Je me suis remis à marcher, mais pas très longtemps. C'était pratiquement impossible en pleine nuit avec tous ces obstacles à franchir. En me tordant la cheville sur une pierre j'ai hurlé de douleur en employant pleins de jolis mots de la langue française que je connais, et même quelques-uns qui n'ont jamais été dans un dictionnaire. Tous les saints du paradis devaient être rouge de confusion en entendant mon vocabulaire, si jamais ils se trouvaient dans les parages pour me donner un petit coup de main. J'en avais plus que marre de cette saloperie de forêt, à tourner en rond, sans savoir ce que les autres étaient devenus. Je me suis écroulé sur une énorme racine, me massant la cheville, pestant contre tout et rien.
Je luttais contre le sommeil mais j'ai fini par me rendormir, malgré la douleur lancinante de mon pied.
J'ai fais d'horribles cauchemars, le plus affreux étant celui où une présence maléfique hantant ces lieux depuis des siècles se manifestait pour de bon, faisant tourner autour de moi feuilles et plantes qu'elle avait arrachées du sol. On aurait dit une tempête infernale qui n'arrêtait plus de tourbillonner encore et encore. Je vis dans ce feuillage diabolique des visages me regarder, sujets d'expériences inhumaines, avec leurs yeux sanguinolents pendants sous leurs orbites, leurs langues coupées me faisant d'affreuses grimaces, enfants, femmes et vieillards mutilés pour je ne sais quelle coupable faute. L'entité de la forêt me montrait des choses abominables, des visions démentielles et insupportables qui ont bien failli me rendre fou.
Il y en eut un autre tout aussi atroce où j'errais sans cesse dans cette maudite forêt, pendant des jours et des jours, avec des créatures monstrueuses qui me poursuivaient pour m'arracher les chairs. Elles avaient déjà dévoré le petit Benjamin et son père. Je sentais le souffle répugnant de l'une d'entre elles dans mes narines, son haleine fétide et écoeurante prête à me faire vomir. Ce qui m'a réveillé de ce cauchemar c'est que j'avais le sentiment que tout cela était vrai. En ouvrant les yeux j'ai revu ces deux yeux jaunes qui me scrutaient à dix centimètres de mon visage, l'haleine fétide et répugnante de l'animal prête à me faire vomir. Je n'osais plus faire un seul geste, horriblement paniqué d'avoir cette chose immonde juste au dessus de moi.
Cela a duré une éternité, la bave du monstre s'écoulant entre ses crocs gigantesques et me dégoulinant sur le visage. Puis sans aucune raison elle partit en courant à travers la forêt, comme si un appel mystérieux l'avait fait changer d'avis. Je restais étendu sur le sol, tout tremblant, conscient que je l'avais échappé belle.
Je me suis recroquevillé dans les feuilles, en essayant de dormir malgré la crainte de voir revenir l'animal. Je ne me suis réveillé qu'au petit matin, le jour commençant à peine à poindre.
Il s'était remis à pleuvoir.
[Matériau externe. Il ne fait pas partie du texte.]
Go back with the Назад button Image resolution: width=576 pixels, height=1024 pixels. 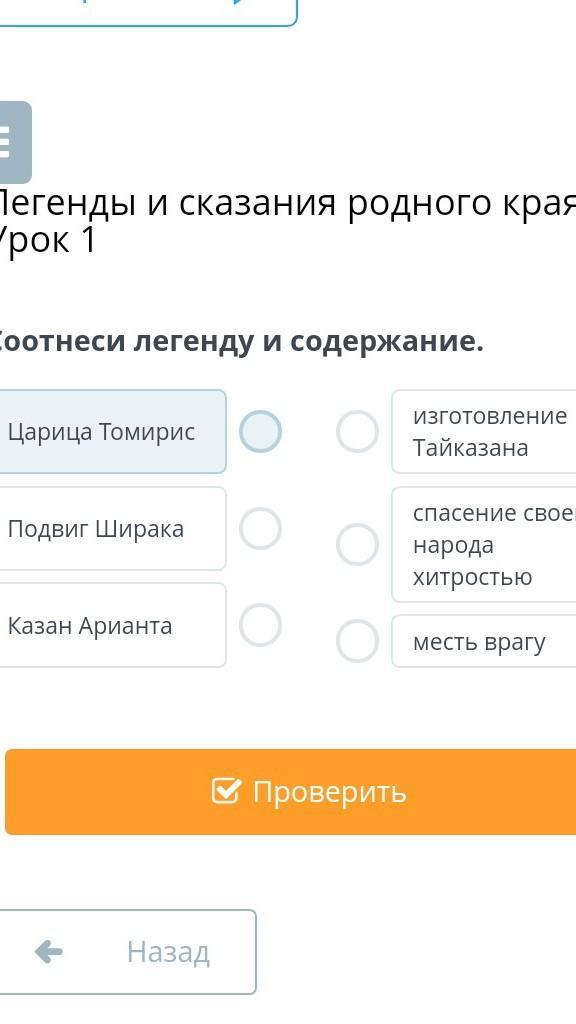click(127, 952)
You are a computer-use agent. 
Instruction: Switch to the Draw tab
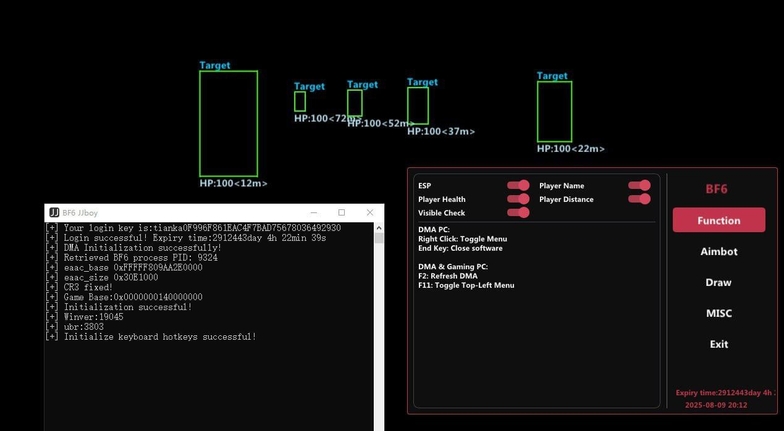pyautogui.click(x=718, y=283)
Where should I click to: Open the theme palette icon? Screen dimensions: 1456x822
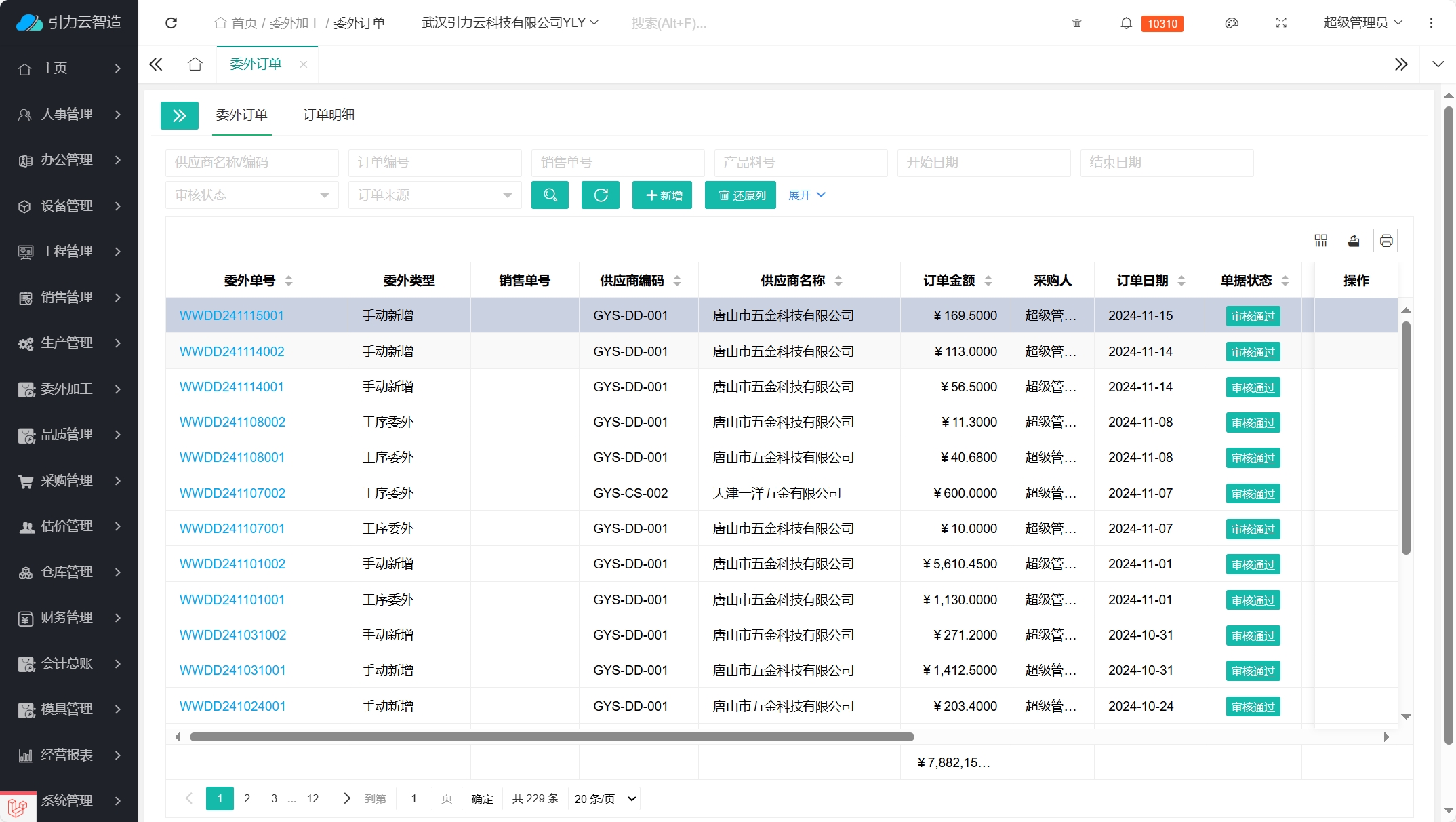coord(1231,23)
Je vis la chose la plus merveilleuse qui m'a été donné de regarder jusqu'à présent. Une biche et son faon me dévisageaient à quelques mètres, communion magique de la nature, végétation, animaux et être humain. Ce moment de grâce m'a fait oublier tous les terribles évènements de cette nuit, mais maman biche a déguerpi quand j'ai bougé, son petit la suivant comme son ombre, et tout m'est revenu d'un coup.
Benjamin, son papa, les yeux jaunes, l'entité monstrueuse, la marche interminable dans ces bois, la nuit démentielle...
Je me suis relevé et j'ai marché en boitant, ma cheville me faisant terriblement souffrir. Elle était très enflée, mais j'ai quand même continué en clopinant.
Je suis enfin arrivé au bord d'une route goudronnée et j'ai fais du stop. Les gens ne voulaient pas me prendre tellement j'étais sale, avec une tête à faire peur après ce que je venais de vivre, les vêtements déchirés. Il y a quand même quelqu'un qui a bien voulu s'arrêter. J'ai passé des heures et des heures à raconter mon histoire aux autorités et à Sandrine. J'essayais de la consoler de mon mieux, mais il est tellement difficile de trouver les mots qu'il faut dans ces cas-là.
Des tas de gens nous ont aidé à passer la forêt au peigne fin, mais jamais nous n'avons retrouvé Christian et Benjamin.
La forêt nous les a pris.
J'ai perdu mon plus cher ami et son fils, et j'en ai le coeur brisé quand j'y pense, en me disant que tout est de ma faute, que j'aurais dû faire plus attention quand ils allaient se cacher derrière les arbres. Mais sachez que peu importe où vous êtes, je vous aime énormément.
C'est ça le plus terrible, ne pas savoir ce qu'ils sont devenus.